SELECTED PASSAGE ▸

════════

Open leezu opened 6 years ago
Could you create a small reproducible example? And can you paste the current traceback?
but the multiprocessing module requests the chunks in a different Thread
You mean different process, right?
Do you have any interest in working on a fix?
Reproducible example:
import tempfile
import numpy as np
import multiprocessing as mp
import pandas as pd
# Find a temporary file to store the database
_, f = tempfile.mkstemp()
# Put some data in the database
url = f"sqlite://{f}"
df = pd.DataFrame.from_records(np.random.normal(size=(100, 100)))
df.to_sql(name="test", con=url)
# Retrieve via python mutliprocessing module
def process_chunk(chunk):
pass
pool = mp.Pool()
query = "SELECT * FROM test"
for vals in pool.imap_unordered(process_chunk,
pd.read_sql_query(query, url, chunksize=2)):
pass
You mean different process, right?

════════

INFORMATION SUPPLIED ▸
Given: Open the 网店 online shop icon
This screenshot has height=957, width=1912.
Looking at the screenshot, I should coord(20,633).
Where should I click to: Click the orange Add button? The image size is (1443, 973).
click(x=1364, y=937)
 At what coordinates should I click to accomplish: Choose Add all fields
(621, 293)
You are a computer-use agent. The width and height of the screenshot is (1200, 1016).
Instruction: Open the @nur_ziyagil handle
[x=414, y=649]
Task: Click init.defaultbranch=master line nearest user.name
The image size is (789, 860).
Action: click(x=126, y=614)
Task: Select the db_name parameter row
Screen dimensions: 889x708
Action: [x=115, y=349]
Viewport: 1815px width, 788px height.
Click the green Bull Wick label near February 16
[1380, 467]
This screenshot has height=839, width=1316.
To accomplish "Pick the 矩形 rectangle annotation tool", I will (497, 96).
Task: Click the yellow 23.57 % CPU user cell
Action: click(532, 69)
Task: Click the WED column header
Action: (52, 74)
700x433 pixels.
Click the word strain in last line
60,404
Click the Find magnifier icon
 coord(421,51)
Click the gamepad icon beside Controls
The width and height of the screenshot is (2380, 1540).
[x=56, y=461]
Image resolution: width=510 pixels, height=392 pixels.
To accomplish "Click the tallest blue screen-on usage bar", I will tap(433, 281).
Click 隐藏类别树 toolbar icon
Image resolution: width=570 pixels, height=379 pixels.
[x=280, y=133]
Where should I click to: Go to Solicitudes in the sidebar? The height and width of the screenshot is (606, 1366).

════════

Answer these questions about the issue thread:
(a) What chunksize does the reproducible example pass to pd.read_sql_query?
(b) Under what table name does the example write the DataFrame with to_sql?
(c) Which words does a reply suggest in place of "different Thread"?

(a) 2
(b) test
(c) "different process"